What is expected:
Report how many lines of the items below contain the string "Open", matching case exactly. Give only the number.

[Stored entries]
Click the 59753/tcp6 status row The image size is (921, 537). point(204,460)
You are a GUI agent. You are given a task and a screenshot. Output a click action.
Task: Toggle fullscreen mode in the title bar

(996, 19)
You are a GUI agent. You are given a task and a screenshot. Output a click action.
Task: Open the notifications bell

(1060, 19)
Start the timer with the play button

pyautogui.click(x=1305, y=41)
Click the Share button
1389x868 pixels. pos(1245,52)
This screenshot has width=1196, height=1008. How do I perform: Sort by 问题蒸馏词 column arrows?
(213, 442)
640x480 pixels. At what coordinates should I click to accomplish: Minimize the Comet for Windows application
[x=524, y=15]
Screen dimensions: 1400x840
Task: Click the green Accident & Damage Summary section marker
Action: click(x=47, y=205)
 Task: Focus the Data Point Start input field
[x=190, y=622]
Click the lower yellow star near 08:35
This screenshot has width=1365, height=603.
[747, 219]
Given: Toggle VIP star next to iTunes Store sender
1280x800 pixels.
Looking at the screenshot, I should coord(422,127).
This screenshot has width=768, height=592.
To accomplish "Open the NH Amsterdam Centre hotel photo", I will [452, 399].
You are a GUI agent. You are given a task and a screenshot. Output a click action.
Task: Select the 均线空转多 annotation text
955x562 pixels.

Solved exercise:
2